The plan by Medicare to reimburse for the service will not change the content of the doctor-patient discussion. Whether it changes the frequency of the discussions remains to be seen.

Charles Cutler
Norristown, Pa., Dec. 26, 2010

The writer is an internist.



To the Editor:

Those who oppose the idea of doctors discussing end-of-life treatment with their patients during routine annual checkups should consider the alternatives. Many elderly persons, and their spouses and children, are reluctant to initiate such a discussion until a medical crisis occurs, when it may be too late to have any such discussion.

These patients will be unable to consider alternative courses of treatment and make decisions for themselves, leaving their spouses and children, who have their own emotional and financial agendas, to make those decisions on their behalf.

Doctors, on the other hand, can and should initiate this difficult discussion before a crisis occurs, so that the patient can have time to consider the alternatives and make decisions for himself, rather than leaving it to his spouse or children while he lies in the intensive-care unit or nursing home bed.

Doctors, who do not have the same emotional and financial stake as family members, can outline the options in a knowledgeable and dispassionate manner, and elicit their patients’ wishes without embarrassment, tears or fears.

Joan G. Engel
West Hartford, Conn., Dec. 26, 2010



To the Editor:

I read your article about “end-of-life planning” and I am completely appalled. I have been a longtime supporter of President Obama, but it appears as if death panels are becoming a reality.

My mom, 93, recently received a diagnosis of colon cancer, and her doctors recommended an operation to remove the tumor. It was successful and she can now expect to live several more years.

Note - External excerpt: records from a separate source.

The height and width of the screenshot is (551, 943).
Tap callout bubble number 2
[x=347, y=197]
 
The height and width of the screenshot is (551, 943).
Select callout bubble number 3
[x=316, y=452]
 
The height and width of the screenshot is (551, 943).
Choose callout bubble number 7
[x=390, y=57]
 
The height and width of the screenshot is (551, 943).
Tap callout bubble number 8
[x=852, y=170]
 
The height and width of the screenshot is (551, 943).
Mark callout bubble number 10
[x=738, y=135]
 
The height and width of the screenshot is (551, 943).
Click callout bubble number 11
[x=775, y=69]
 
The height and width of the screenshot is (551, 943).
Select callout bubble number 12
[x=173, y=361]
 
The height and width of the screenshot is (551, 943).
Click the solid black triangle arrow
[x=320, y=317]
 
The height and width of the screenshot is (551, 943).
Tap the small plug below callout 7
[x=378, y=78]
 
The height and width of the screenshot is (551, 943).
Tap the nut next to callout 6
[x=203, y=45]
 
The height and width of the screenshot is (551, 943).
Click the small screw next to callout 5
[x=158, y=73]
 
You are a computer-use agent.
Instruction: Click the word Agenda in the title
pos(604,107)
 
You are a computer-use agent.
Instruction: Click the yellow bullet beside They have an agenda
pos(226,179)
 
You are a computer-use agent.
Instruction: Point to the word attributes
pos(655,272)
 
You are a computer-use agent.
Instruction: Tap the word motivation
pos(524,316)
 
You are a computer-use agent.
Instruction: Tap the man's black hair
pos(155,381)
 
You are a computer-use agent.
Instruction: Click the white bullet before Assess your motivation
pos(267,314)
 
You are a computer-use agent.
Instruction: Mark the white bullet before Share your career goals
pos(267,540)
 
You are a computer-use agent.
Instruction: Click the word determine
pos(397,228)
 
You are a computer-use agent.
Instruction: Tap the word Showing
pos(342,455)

Who are we, or any doctor, or any president to judge when the end of life is and when to deny aggressive care?

Laurine Laxer
Key West, Fla., Dec. 26, 2010



To the Editor:

The proposal in the health care reform legislation to encourage physicians to counsel patients and their families regarding end-of-life issues was welcomed by the vast majority of health care providers. Its exclusion from the final bill was a disservice to Americans.

Modern medicine has much to offer to critically ill patients, but too often life-supporting technologies are employed with little or no hope of recovering to a meaningful existence. Pre-emptive contemplation and advisement is essential to a person’s well-being.

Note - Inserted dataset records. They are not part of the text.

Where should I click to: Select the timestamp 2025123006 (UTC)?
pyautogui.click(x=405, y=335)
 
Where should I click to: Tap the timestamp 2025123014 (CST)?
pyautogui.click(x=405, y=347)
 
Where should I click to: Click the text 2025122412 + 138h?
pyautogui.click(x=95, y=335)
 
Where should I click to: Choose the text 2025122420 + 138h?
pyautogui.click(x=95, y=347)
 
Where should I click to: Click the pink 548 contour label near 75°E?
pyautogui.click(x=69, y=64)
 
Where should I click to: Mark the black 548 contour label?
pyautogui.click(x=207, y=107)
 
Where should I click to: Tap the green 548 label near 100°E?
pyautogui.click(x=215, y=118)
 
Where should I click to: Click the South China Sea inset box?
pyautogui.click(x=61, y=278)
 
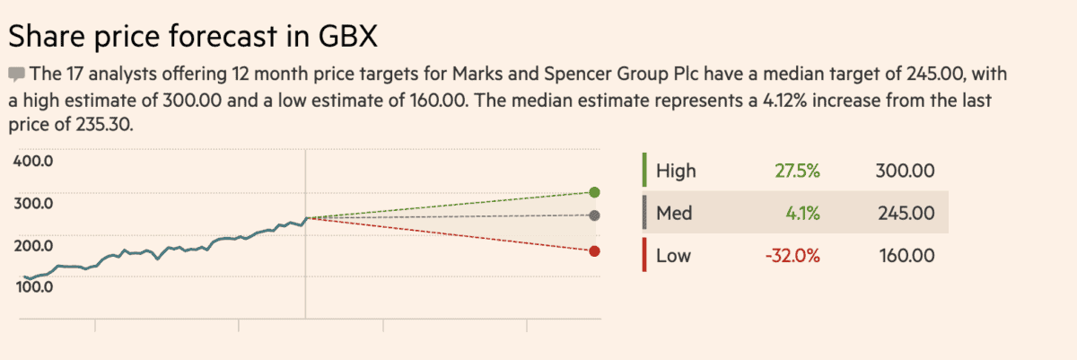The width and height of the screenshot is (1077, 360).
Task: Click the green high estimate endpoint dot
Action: (x=594, y=192)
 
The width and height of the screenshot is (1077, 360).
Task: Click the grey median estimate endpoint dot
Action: (x=594, y=215)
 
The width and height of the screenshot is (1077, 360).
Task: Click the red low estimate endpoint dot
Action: (x=594, y=251)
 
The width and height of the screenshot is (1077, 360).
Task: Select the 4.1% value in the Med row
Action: (x=801, y=214)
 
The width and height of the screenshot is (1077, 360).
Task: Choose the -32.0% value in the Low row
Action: (x=792, y=256)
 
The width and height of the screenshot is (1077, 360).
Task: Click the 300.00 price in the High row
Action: (x=905, y=171)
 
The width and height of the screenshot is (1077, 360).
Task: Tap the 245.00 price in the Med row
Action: (x=905, y=214)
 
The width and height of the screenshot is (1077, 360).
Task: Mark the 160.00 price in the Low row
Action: (x=905, y=256)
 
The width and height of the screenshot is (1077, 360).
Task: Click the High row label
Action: (x=676, y=171)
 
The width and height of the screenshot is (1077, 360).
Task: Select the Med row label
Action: (x=674, y=214)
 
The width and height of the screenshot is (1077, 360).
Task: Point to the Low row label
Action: (x=673, y=256)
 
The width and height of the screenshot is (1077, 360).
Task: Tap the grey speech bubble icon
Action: (x=17, y=73)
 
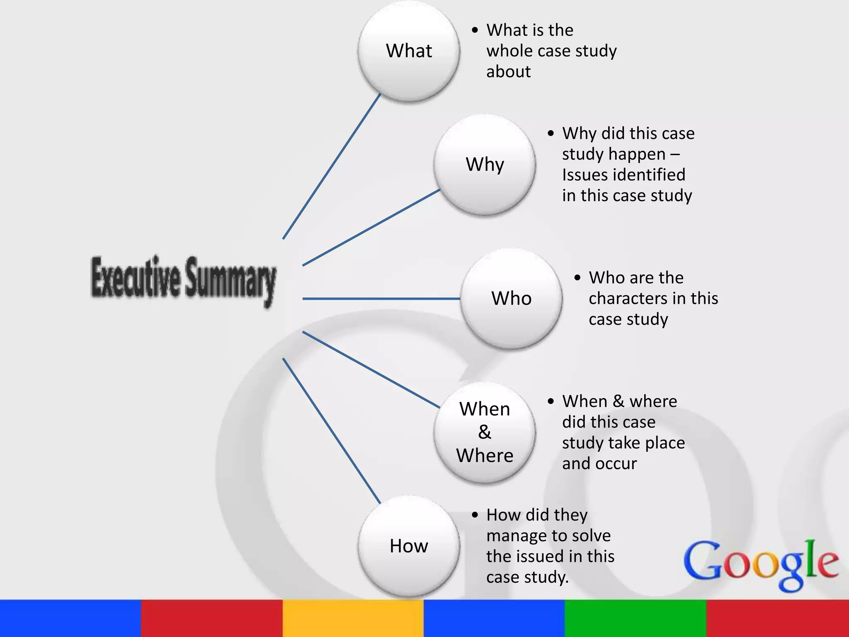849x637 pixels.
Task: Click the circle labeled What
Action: click(409, 51)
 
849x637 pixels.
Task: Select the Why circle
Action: click(485, 164)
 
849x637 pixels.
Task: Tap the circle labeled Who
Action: click(511, 298)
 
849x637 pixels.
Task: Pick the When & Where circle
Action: click(485, 432)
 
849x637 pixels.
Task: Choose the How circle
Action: click(409, 546)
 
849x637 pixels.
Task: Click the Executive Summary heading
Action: click(183, 279)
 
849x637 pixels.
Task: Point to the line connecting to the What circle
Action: click(332, 166)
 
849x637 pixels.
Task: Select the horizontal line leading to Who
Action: click(381, 299)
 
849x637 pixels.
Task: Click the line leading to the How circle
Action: click(332, 431)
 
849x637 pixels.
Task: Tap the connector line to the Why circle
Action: click(371, 228)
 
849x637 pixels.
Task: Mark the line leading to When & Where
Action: click(371, 370)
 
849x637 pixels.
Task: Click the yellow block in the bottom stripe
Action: click(353, 618)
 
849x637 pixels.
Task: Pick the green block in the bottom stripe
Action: click(635, 618)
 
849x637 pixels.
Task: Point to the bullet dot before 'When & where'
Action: click(551, 401)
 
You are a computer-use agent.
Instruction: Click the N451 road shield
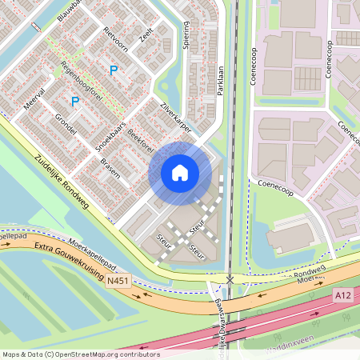(118, 280)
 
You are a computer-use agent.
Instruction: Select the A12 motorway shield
(342, 296)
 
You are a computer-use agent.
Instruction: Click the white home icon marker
(180, 173)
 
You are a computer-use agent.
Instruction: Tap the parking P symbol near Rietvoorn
(114, 70)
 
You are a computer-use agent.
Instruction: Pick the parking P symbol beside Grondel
(74, 102)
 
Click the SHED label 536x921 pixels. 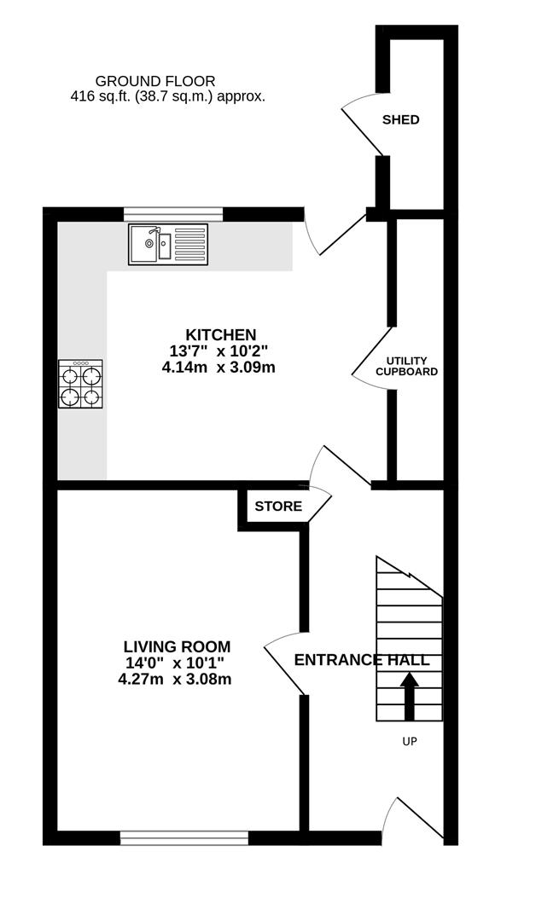coord(400,119)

Advance directives, or “living wills,” are statements made by an individual dictating his or her wishes for end-of-life treatment and offer great comfort to families who are confronted with difficult choices in a crisis.

People’s end-of-life wishes should be discussed in advance with their physician, who knows them well, rather than nervously discussed with an unfamiliar provider with whom they have no personal relationship.

David C. Goering
Lawrence, Kan., Dec. 27, 2010

The writer is a hospitalist.



To the Editor:

Those Republicans who deride the idea of voluntary end-of-life counseling ought to redirect their attention to Gov. Jan Brewer of Arizona, who signed into law a measure cutting state Medicaid financing for certain transplant operations. That’s where the real “death panel” convened.